Prediction of customers satisfaction using Apache Spark, applying PCA and Logistic Regression

Primary LanguageJupyter Notebook

Problem definition

From frontline support teams to C-suites, customer satisfaction is a key measure of success. Unhappy customers don't stick around. What's more, unhappy customers rarely voice their dissatisfaction before leaving.

Santander Bank is asking Kagglers to help them identify dissatisfied customers early in their relationship. Doing so would allow Santander to take proactive steps to improve a customer's happiness before it's too late.

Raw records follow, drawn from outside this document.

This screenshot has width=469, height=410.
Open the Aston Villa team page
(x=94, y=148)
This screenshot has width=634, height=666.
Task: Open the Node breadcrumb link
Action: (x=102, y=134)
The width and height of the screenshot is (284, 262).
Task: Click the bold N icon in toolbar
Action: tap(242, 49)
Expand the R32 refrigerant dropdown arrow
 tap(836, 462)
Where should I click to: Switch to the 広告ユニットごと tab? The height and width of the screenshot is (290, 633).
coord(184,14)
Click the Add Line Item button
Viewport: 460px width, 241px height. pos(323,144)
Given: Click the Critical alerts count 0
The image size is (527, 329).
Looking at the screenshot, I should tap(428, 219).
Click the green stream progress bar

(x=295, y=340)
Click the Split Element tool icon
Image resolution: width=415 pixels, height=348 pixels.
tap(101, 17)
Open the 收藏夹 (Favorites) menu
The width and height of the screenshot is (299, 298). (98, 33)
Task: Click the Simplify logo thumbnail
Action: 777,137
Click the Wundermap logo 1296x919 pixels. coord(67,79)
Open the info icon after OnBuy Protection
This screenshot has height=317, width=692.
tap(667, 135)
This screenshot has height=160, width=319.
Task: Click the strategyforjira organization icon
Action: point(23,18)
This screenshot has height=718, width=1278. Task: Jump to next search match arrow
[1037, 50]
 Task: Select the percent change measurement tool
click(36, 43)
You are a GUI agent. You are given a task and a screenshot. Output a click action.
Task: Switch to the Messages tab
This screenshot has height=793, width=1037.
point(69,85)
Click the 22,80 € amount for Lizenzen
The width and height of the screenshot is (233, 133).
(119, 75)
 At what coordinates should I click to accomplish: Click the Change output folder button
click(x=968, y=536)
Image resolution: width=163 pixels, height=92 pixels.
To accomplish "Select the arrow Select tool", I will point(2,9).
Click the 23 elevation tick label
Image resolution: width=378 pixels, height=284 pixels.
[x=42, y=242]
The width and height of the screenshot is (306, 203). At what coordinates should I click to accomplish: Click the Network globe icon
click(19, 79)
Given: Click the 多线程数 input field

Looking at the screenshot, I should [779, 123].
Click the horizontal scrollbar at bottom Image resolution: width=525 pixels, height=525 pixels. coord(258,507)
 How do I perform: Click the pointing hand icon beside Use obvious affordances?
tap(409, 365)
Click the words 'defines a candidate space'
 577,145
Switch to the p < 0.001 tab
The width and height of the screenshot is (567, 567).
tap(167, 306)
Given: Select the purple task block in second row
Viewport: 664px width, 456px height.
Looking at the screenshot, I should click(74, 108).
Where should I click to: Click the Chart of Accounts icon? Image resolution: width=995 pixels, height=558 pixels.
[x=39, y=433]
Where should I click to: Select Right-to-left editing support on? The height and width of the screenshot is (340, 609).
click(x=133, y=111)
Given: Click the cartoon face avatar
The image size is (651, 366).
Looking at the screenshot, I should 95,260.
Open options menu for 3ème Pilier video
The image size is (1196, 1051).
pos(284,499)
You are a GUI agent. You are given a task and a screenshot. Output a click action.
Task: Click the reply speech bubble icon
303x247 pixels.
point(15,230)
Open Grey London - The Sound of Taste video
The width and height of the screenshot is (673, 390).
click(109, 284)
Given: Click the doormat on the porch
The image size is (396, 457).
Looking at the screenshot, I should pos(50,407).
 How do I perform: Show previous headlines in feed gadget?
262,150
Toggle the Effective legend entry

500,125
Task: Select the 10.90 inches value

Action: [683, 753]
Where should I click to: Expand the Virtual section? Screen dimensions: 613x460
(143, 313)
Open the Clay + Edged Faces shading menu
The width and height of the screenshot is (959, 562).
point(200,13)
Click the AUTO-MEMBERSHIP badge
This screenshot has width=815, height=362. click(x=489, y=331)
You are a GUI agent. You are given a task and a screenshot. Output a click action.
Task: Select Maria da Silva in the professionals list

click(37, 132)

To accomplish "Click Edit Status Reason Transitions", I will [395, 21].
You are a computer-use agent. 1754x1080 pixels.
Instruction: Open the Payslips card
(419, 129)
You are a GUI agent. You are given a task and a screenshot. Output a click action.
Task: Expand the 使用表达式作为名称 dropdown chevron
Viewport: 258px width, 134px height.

In this competition, you'll work with hundreds of anonymized features to predict if a customer is satisfied or dissatisfied with their banking experience.

Data description

train.csv - the training set including the target test.csv - the test set without the target sample_submission.csv - a sample submission file in the correct format

Script strategy

The train and test datasets are composed by 370 columns, in addition to the target variable. The great amount of possible predictive variables need to be handled in a suitable way to fit the predictive model requirements. This problem was turned around on this scrip by performing the following steps:

  • Columns where the standard deviation is null were removed (around 103 columns)
  • Columns where the correlation to the target variable is less than 0.18 (person method) were removed to be trated separately
  • A PCA technique was used to turn the low correlation variables into 4 componets, with an explained variance ratio of 0.99

The outcome of this strategy turned the initial 370 columns into 14, which is more likely to be properly handled by the predictive model.

In addition, the data is normilized.

New variables were created to enhance the predictions:

-var15_levels - reflecting the correlation to the target variable on var15 -zeros - number of zeros for each row (ID) -zeros_level - reflecting the correlation of the "zeros" to the target variable

var15 var15_level zeros zeros_level

Predictive-Model.ipynb:

Logistic Regression is used for the predictive model.